DESCRIPTION OF THE TASK - Copy out the lines of the items word for word, starting at the line containing "Click PDF badge on Causes of Wars EXTRA cover" and ending at the last line of the items, leaving the pictures out of your answer.

ENTRIES SHOWN -

+++

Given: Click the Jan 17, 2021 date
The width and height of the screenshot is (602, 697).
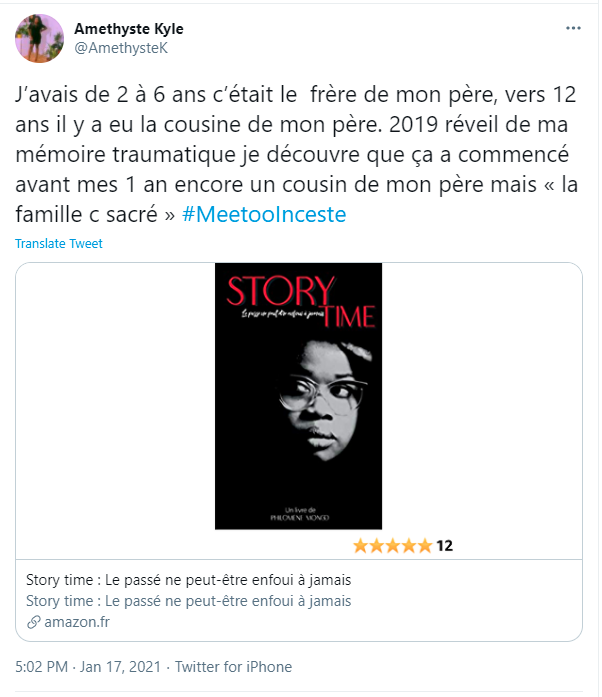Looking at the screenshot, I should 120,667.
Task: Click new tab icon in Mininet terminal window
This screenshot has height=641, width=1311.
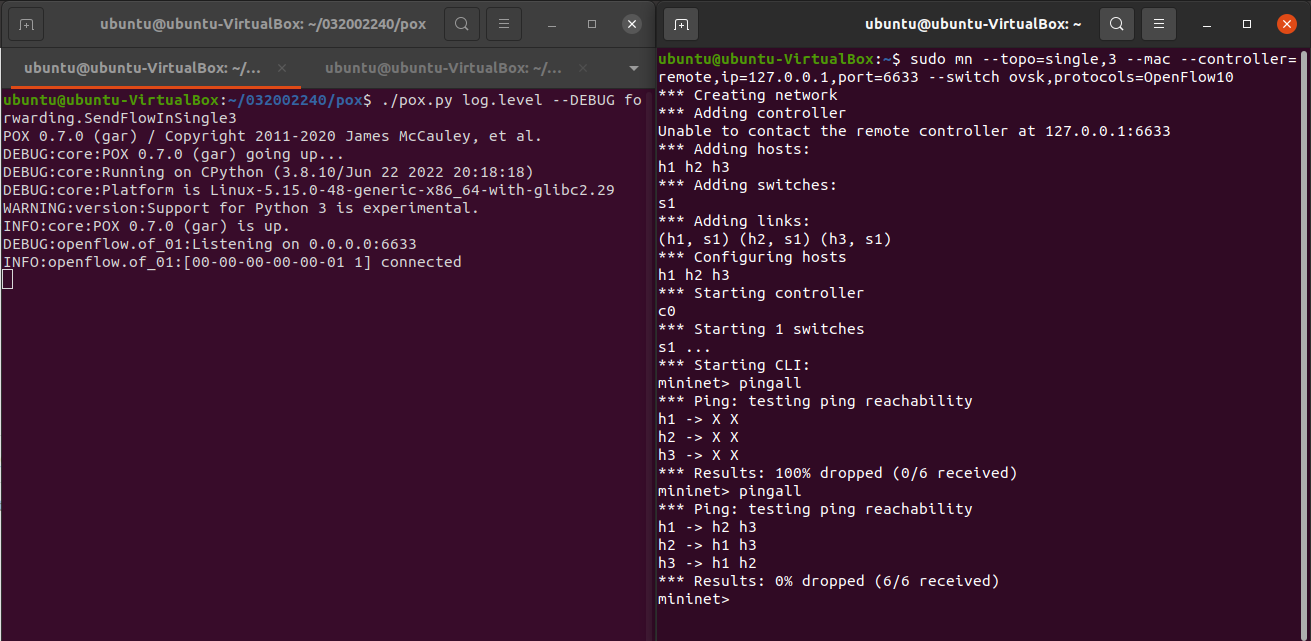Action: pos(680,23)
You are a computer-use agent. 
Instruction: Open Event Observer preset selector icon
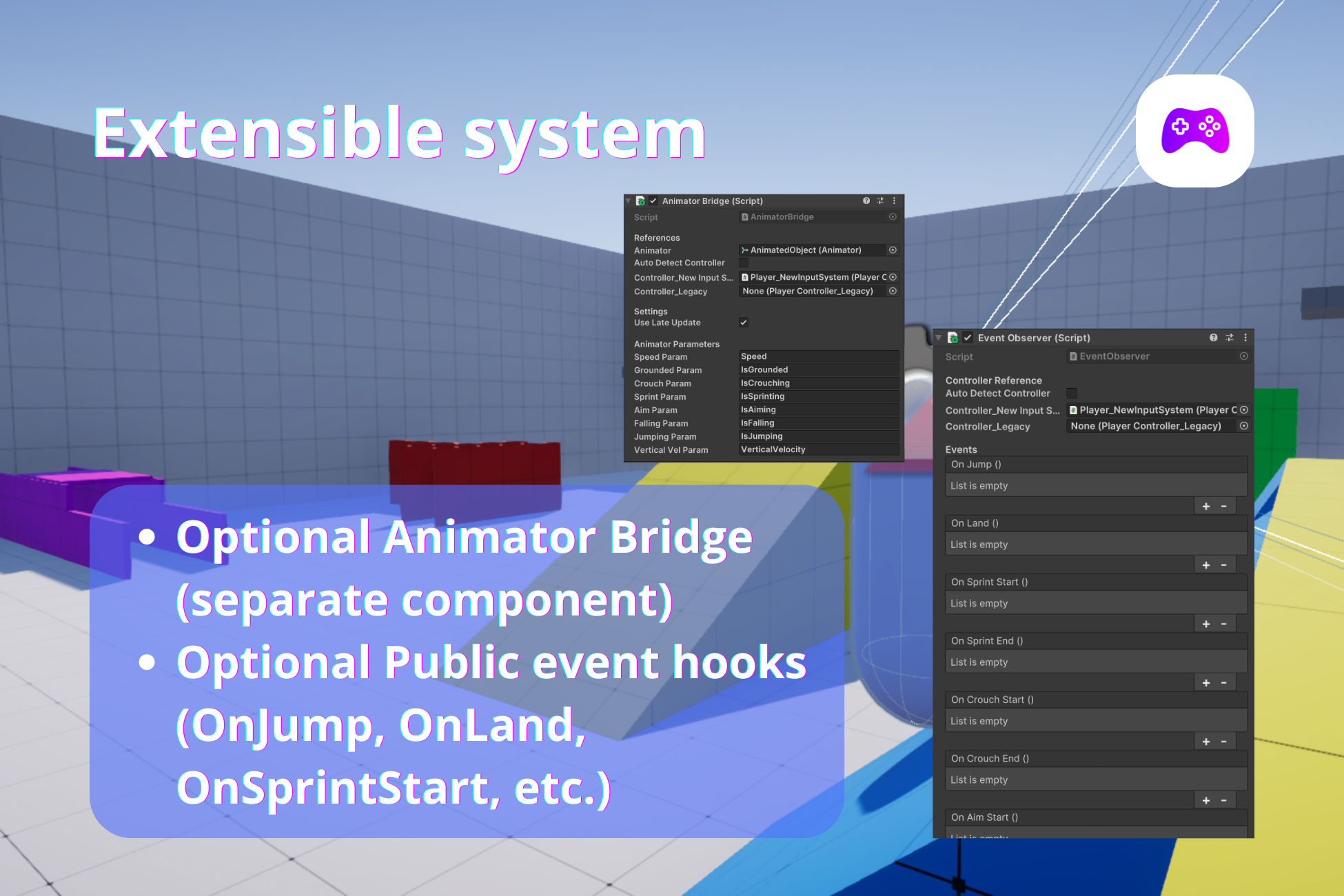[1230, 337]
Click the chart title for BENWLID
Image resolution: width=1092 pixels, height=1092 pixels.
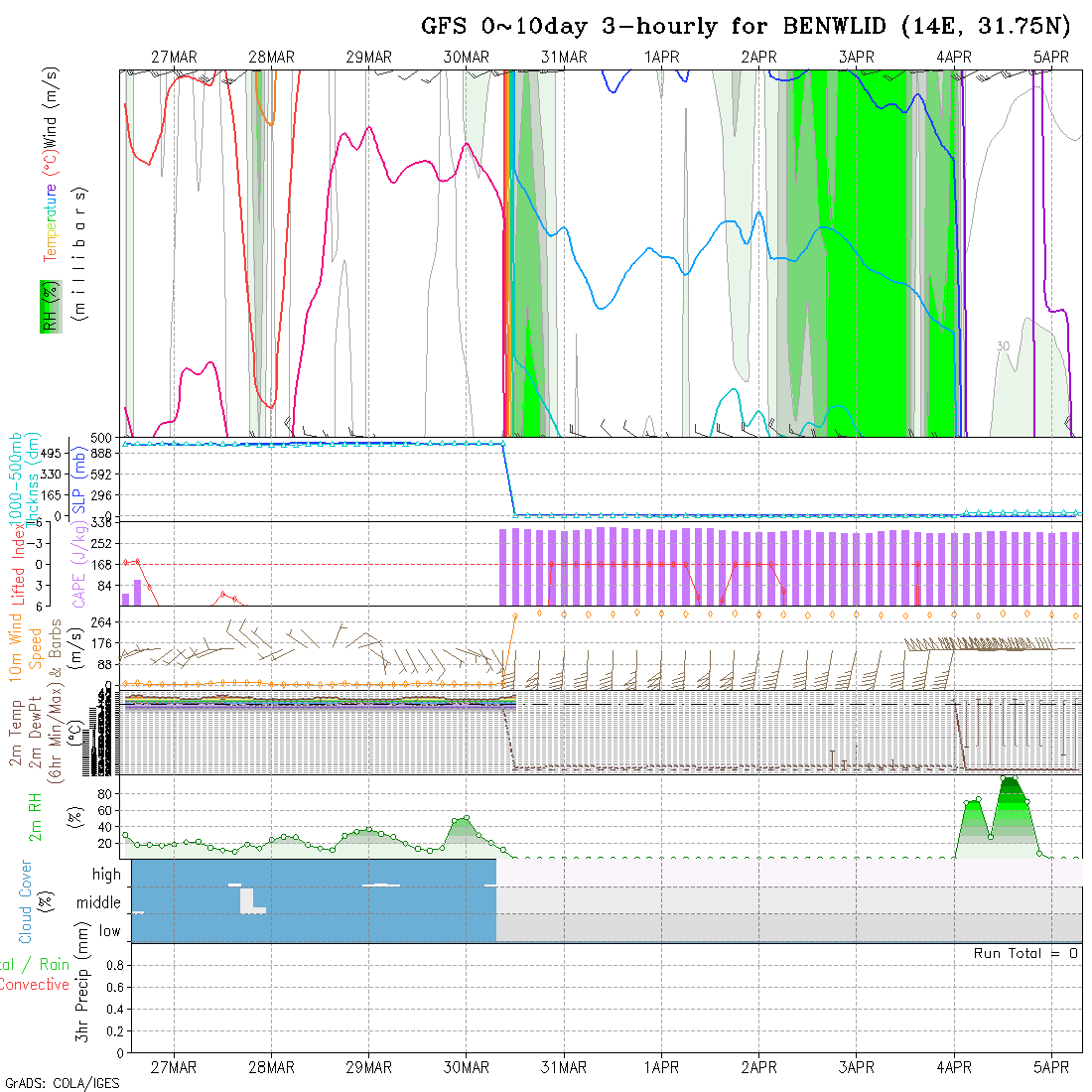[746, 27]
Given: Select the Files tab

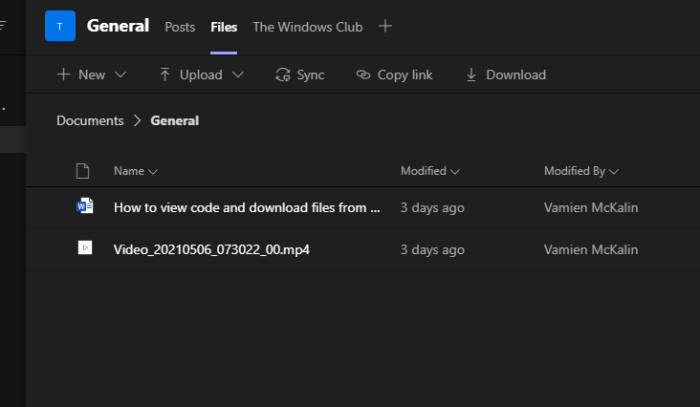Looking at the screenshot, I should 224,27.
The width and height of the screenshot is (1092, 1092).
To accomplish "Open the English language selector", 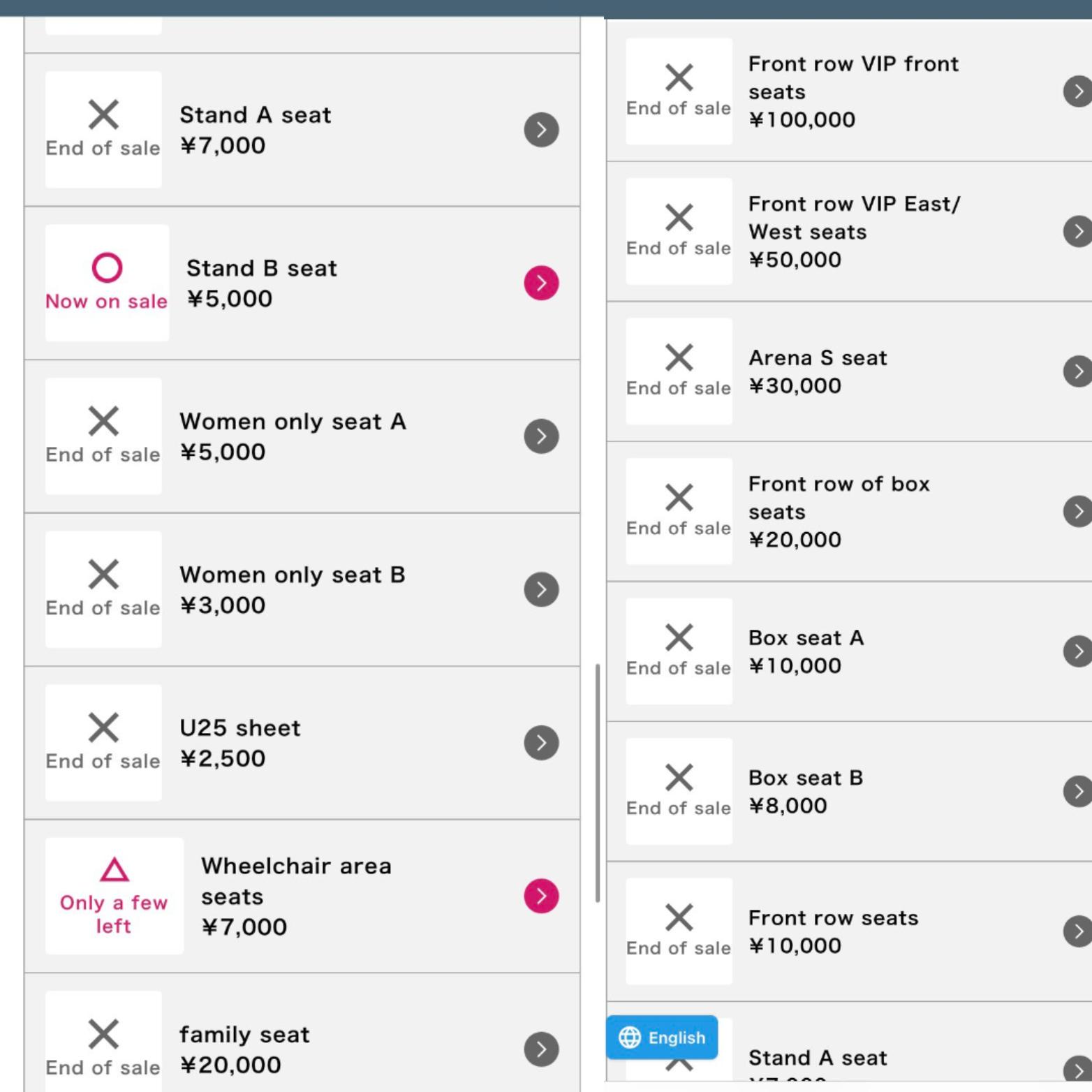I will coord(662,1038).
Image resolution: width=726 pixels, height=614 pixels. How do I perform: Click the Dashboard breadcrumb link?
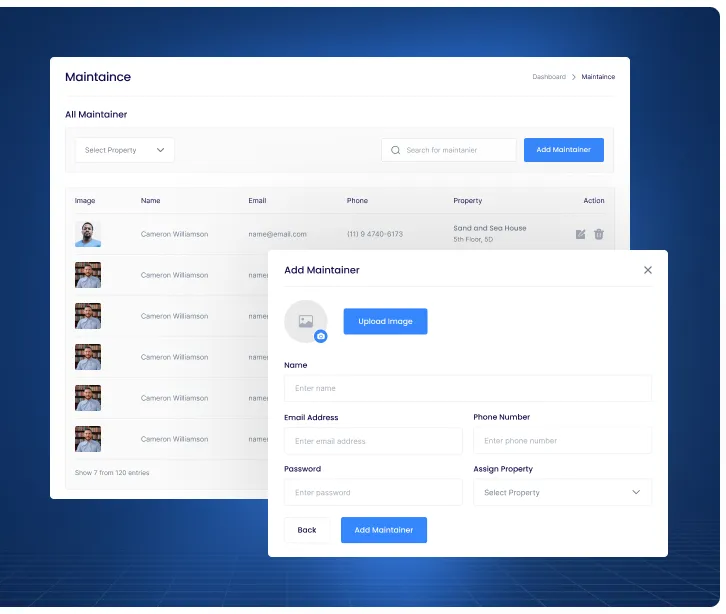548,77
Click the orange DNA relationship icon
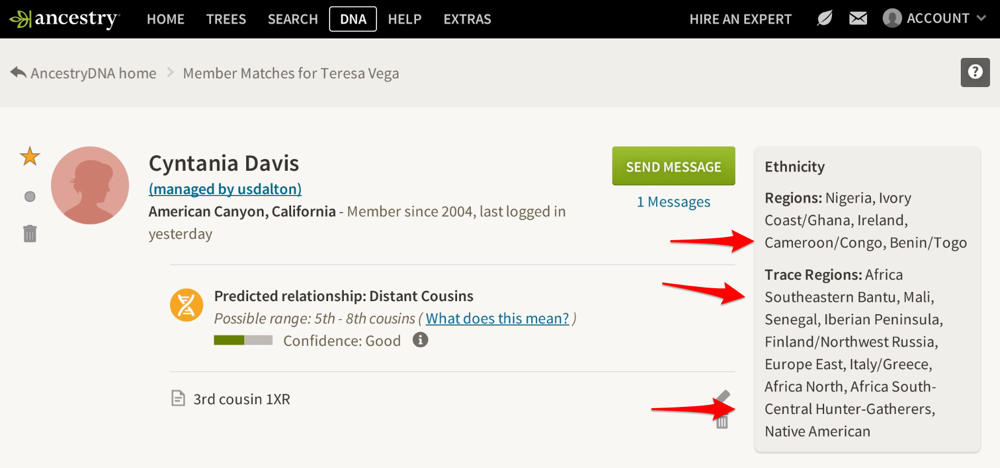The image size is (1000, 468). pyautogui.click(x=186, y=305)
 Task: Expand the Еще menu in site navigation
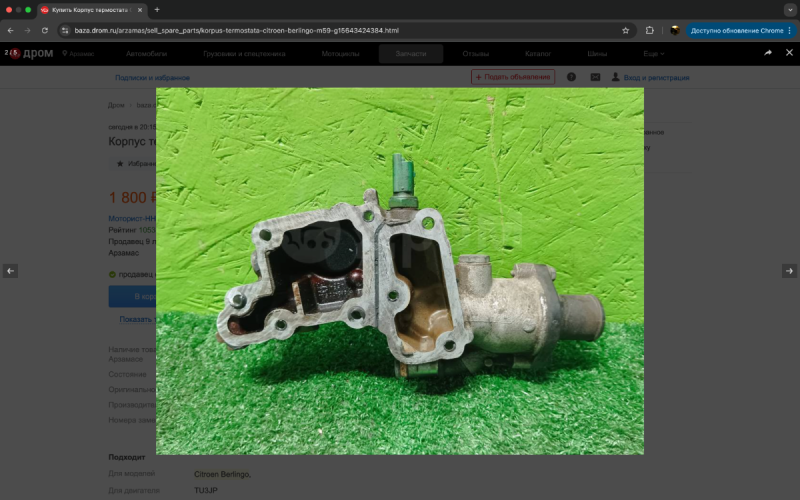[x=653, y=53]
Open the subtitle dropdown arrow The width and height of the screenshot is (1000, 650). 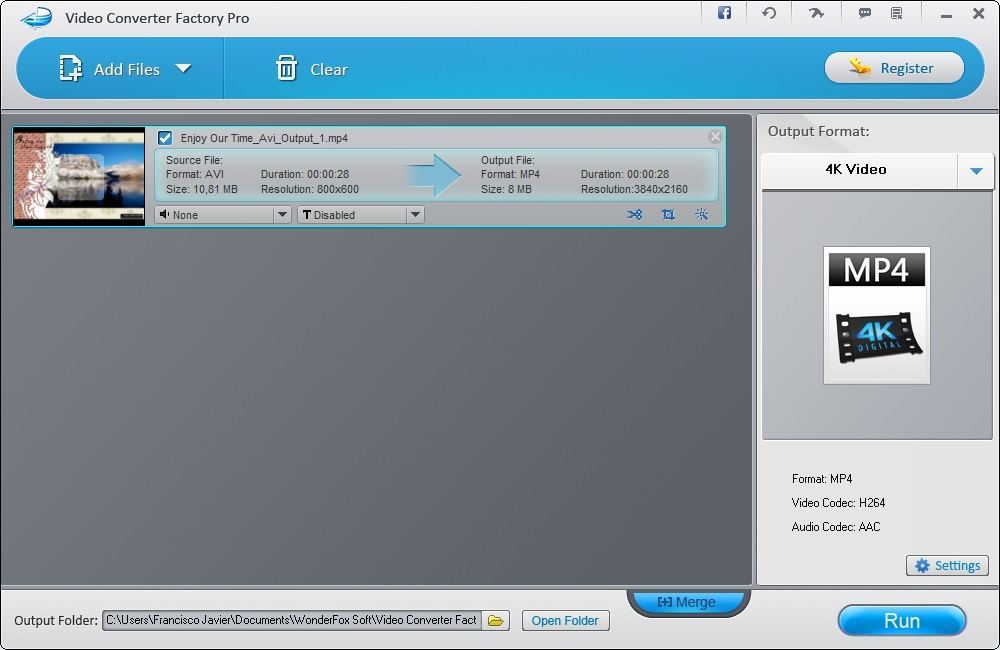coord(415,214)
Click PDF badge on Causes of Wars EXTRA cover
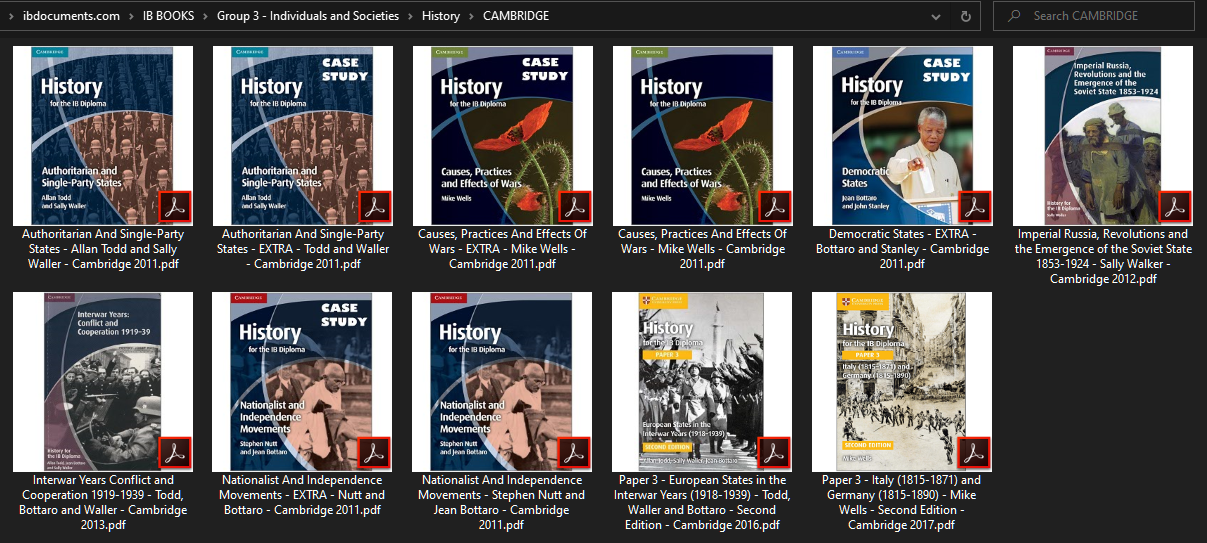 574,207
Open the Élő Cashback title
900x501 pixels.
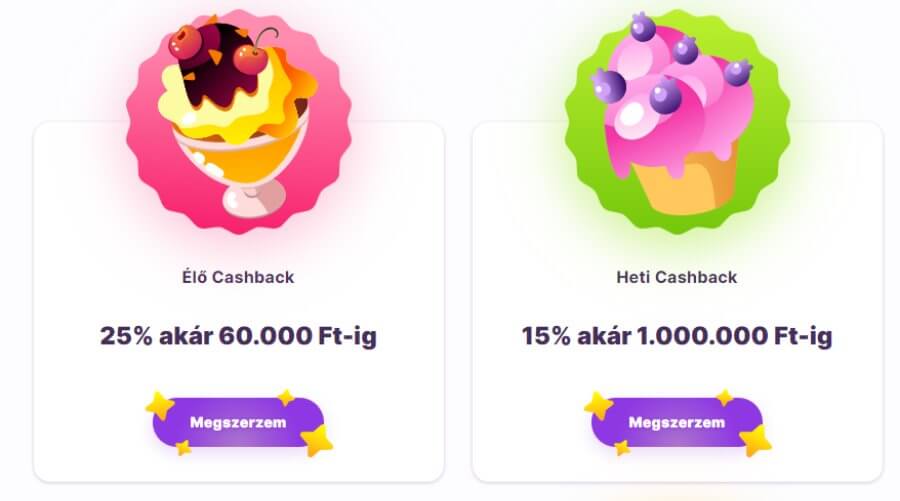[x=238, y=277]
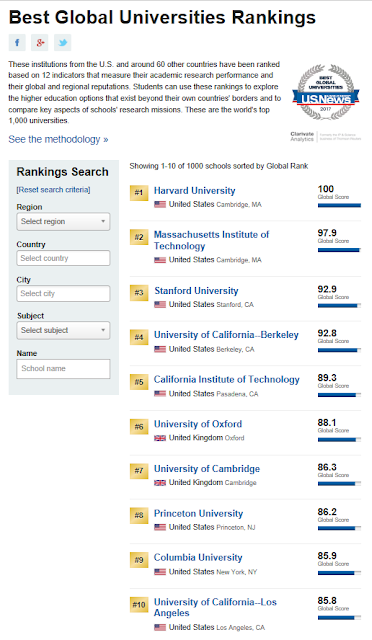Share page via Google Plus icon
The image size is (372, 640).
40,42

+++

ANSWER TO THIS TASK -
Click PDF badge on Causes of Wars EXTRA cover
 574,207
Open the Élő Cashback title
900x501 pixels.
[x=238, y=277]
Share page via Google Plus icon
The image size is (372, 640).
40,42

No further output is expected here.